How Much is Too Much?

A good rule of thumb is not to exceed around 85% of your wattage capacity simply by adding up the appliances you’ll turn on at the same time. So that means that a 20-amp receptacle that can produce 2,400 watts of power probably should not be used to draw more than 2,000 watts continuously. That adds some extra pad for appliances that need a little extra “kick” at startup.

The same rule applies to a 30-amp outlet that can produce 3,600 watts. Try not to run more than 3,000 watts of “planned” wattage and you probably won’t trip the incoming circuit breaker. And a 50-amp 120/240 receptacle has enough wattage to run a small house, which is exactly what you’re doing. They can easily handle 5,000 watts per leg without tripping.

Of course, some of you will want to squeeze every last watt out of the campsite pedestal, so in that case make sure you use a heavy enough extension cord that’s as short as possible from the RV to the campsite receptacle.

Breaker, Breaker…

What happens if you pull too much wattage from a campsite receptacle? Well, if you’ve sized your extension cord properly and the campsite has wired everything correctly, you’ll simply trip the circuit breaker. That’s exactly the job it’s supposed to do and nothing should be harmed from the shutdown.

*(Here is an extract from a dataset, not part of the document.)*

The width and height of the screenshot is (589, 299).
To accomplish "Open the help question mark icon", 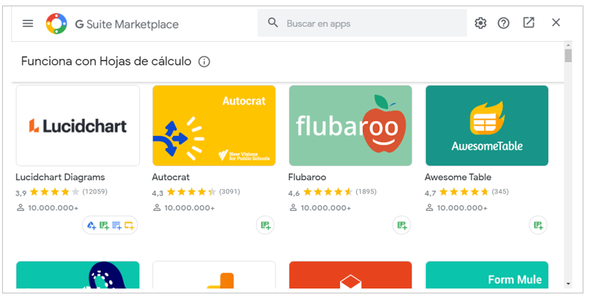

However, if you have an air conditioner running at the time of power outage, know that they need around 2-1/2 minutes for the compressor to lose its pressure and allow it to restart properly. So give things a few minutes to rest while you turn off your appliances.  Then reset the circuit breaker by turning it all the way OFF first, then flipping it to the ON position. If it holds in the ON position properly, you probably just had a momentary overload. However, if you smell something burning or the circuit breaker trips off again immediately, stop what you’re doing and get an electrician to find out what’s wrong with your rig. Don’t keep flipping a breaker ON that keeps tripping OFF as there’s certainly something wrong that can cause additional electrical damage to your RV’s appliances if you keep applying power. We call that a “smoke test” and you really don’t want to go down that path.

Quick Tips

  • A 20-amp service can supply 2,400 watts
  • A 30-amp service can supply 3,600 watts
  • A 50-amp 120/240 service can supply 12,000 watts (6,000 watts per 120-Volt leg)
  • Plan not to exceed 85% of the receptacle wattage rating or you may get circuit breaker tripping
  • If you turn on a circuit breaker and it trips right away, contact an electrician immediately to find out the cause of the problem.

Future Shock

Part VIII of this series will cover GFCI (Ground Fault Circuit Interrupter) outlets and breakers, so stick around.

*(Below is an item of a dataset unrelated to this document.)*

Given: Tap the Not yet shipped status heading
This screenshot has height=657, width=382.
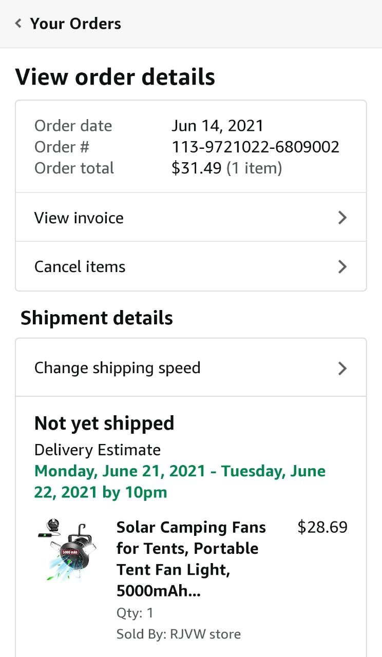Looking at the screenshot, I should (104, 423).
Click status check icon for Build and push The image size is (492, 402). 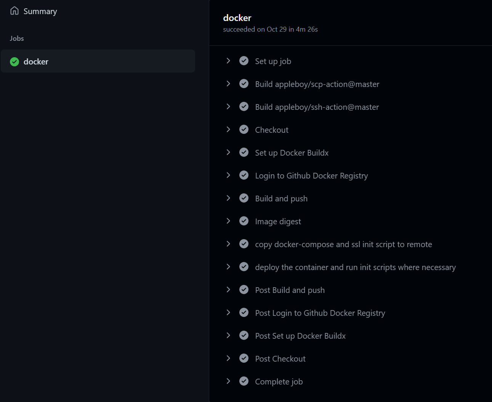(x=244, y=198)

After you’ve read this article at www.RVtravel.com, take a trip over to www.NoShockZone.org and send us your comments and suggestions. We’d love to know how we’re doing with this important project.

Mike Sokol is the chief instructor for the HOW-TO Sound Workshops (www.howtosound.com) and the HOW-TO Church Sound Workshops. He is also an electrical and professional sound expert with 40 years in the industry. Visit www.NoShockZone.org for more electrical safety tips for both RVers and musicians. Contact him at mike@noshockzone.org.


One Comment to “RV Electrical Safety: Part VII – Wattage”

  1. Warren Tolivar says:

    I read your articles on Rvtravel.com. As a retired person from a So Cal electric utility, I find that your articles are very well composed for the electric novice. But most important, you understand what the nom. service voltage in the U.S.A. is. It is 120/240 VAC (not 110/220).